Ho risolto
Con l’aiuto di Simone, sono riuscito a risovere i miei problemi elettrici. Non era un positivo. Era un filo che sembrava una massa, ma era in qualche modo collegato all’interruttore delle luci. Come al solito, come tutte le volte che un problema mi sembra impossibile da risolvere, mi accorgo solo dopo che c’era qualcosa che non ho visto, eppure era sotto i miei occhi. Oppure che il mio ragionamento non era lineare come credevo, ma che mi mancavano invece alcune variabili, scartate per colpa di alcune cose che ho dato per scontate. A volte sono portato a pensare che il problema stia in un posto, solo perché altre cose funzionano solo apparentemente, e qundi sono date per scontate. Mi accorgo poi che non lo erano poi tanto, scontate.
A questo punto, l’unico modo è ricominciare da capo, ricontrollare tutto, senza badare a ciò che è stato fatto in precedenza, procedendo passo passo, assicurandosi via via che tutto quello che si fa e/o si controlla funzioni perfettamente, per poi procedere con il passo successivo.
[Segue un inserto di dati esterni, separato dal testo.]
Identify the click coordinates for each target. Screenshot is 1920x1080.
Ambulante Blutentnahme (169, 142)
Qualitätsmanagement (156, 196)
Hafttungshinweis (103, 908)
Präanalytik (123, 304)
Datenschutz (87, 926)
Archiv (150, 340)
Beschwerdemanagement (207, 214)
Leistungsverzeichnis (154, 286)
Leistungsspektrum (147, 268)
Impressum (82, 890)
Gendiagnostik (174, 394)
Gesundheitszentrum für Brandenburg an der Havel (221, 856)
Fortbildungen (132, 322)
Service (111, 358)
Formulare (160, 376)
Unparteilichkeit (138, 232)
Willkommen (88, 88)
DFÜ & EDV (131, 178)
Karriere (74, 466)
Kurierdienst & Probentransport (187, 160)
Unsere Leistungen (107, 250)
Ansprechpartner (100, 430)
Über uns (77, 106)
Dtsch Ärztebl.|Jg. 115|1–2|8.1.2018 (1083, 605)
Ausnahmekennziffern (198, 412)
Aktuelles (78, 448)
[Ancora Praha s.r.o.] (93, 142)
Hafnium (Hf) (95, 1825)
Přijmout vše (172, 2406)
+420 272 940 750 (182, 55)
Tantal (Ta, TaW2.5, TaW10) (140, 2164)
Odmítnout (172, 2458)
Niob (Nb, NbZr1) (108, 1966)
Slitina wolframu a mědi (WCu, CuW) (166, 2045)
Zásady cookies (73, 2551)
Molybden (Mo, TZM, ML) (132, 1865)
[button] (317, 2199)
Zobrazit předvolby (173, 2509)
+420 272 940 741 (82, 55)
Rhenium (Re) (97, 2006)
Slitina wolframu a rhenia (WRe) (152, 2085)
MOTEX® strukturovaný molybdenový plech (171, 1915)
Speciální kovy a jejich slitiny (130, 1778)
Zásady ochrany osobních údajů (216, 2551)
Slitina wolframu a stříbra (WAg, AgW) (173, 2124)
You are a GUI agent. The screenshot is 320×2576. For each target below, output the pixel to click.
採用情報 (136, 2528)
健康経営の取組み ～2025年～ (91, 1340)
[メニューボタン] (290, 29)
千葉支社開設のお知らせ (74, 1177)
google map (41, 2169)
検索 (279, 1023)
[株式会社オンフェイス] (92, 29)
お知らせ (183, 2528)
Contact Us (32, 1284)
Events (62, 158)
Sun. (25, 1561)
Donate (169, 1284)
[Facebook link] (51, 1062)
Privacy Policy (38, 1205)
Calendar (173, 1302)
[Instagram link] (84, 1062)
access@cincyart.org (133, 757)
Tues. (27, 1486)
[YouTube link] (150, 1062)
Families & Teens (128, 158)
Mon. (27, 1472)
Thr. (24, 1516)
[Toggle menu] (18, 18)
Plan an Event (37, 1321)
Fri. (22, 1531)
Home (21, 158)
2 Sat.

E tutte le volte ripenso al Professor Montefiori, che mi insegnava la Matematica e la Fisica al liceo, che cercava di inculcarmi i principi del metodo scentifico: osservazione, ipotesi ed esperimento. Mi ha insegnato a guardare ai problemi senza pregiudizi, a valutare tutto da tutte le possibili angolazioni, a cercare di capire le diverse prospettive, a fidarsi del proprio intuito e a valutare le cose ad occhio, che a volte serve. Ho capito dopo molti anni che quello che mi stava insegnando vale più della Matematica e della Fisica: mi ha insegnato a usare la testa, ad avere uno spirito critico, a pormi delle domande, a non rinunciare mai. E a non vergognarsi di avere sempre dubbi: se avessi avuto più dubbi, avrei risolto molto prima il mio stupido problema da elettrauto.